"Not so very successful," said Clayton. "I suppose you've heard my case has been appealed; so that my victory isn't so certain, after all."

"Oh," said Nina, "yes, it must be! I'm sure no person of common sense would decide any other way; and your own father is one of the judges, too."

"That will only make him the more careful not to be influenced in my favor," said Clayton.

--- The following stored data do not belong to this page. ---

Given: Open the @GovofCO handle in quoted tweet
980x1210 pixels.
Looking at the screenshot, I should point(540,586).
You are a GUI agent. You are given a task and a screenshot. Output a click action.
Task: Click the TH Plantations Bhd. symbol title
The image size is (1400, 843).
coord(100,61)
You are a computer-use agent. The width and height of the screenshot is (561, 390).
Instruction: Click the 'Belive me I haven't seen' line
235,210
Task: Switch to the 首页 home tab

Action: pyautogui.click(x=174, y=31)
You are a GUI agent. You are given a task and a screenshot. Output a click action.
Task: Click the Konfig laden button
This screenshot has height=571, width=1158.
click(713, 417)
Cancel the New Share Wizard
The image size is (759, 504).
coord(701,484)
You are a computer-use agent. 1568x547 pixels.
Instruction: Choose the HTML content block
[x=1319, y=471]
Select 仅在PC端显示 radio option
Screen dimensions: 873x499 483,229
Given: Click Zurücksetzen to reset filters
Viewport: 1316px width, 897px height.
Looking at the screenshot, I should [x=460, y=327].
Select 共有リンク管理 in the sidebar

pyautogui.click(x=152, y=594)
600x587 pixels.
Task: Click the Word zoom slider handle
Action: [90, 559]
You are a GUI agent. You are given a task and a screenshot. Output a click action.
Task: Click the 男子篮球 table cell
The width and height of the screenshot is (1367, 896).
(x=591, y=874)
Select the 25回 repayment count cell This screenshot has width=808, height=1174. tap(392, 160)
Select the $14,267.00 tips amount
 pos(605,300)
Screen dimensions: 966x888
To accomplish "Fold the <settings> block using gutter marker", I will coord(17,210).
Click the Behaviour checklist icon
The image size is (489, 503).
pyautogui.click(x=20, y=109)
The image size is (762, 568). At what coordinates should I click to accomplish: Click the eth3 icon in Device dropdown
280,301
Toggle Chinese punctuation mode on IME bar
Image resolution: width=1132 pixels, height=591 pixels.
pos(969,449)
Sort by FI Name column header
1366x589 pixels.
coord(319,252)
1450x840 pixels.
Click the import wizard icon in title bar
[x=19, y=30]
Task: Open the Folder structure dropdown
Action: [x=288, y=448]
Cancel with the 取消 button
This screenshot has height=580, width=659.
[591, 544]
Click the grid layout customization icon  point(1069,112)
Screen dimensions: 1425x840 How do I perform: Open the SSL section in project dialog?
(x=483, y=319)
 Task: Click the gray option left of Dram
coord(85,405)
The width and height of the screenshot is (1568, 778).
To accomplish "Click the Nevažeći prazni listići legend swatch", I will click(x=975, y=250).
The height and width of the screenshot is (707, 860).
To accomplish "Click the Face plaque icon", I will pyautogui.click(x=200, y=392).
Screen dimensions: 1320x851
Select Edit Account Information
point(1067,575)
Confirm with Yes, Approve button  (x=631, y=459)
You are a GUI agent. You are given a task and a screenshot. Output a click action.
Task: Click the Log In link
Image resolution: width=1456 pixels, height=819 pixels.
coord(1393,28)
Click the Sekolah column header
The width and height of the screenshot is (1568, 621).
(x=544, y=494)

The dancing now broke up, and the servants dispersed in an orderly manner, and the company returned to the veranda, which lay pleasantly checkered with the light of the moon falling through trailing vines. The air was full of those occasional pulsations of fragrance which rise in the evening from flowers.

"Oh, how delightful," said Nina, "this fragrance of the honeysuckles! I have a perfect passion for perfumes! They seem to me like spirits in the air."

"Yes," said Clayton, "Lord Bacon says, 'that the breath of flowers comes and goes in the air, like the warbling of music.'"

"Did Lord Bacon say that?" said Nina, in a tone of surprise.

"Yes; why not?" said Clayton.

"Oh, I thought he was one of those musty old philosophers who never thought of anything pretty!"

"Well," said Clayton, "then to-morrow let me read you his essay on gardens, and you'll find musty old philosophers often do think of pretty things."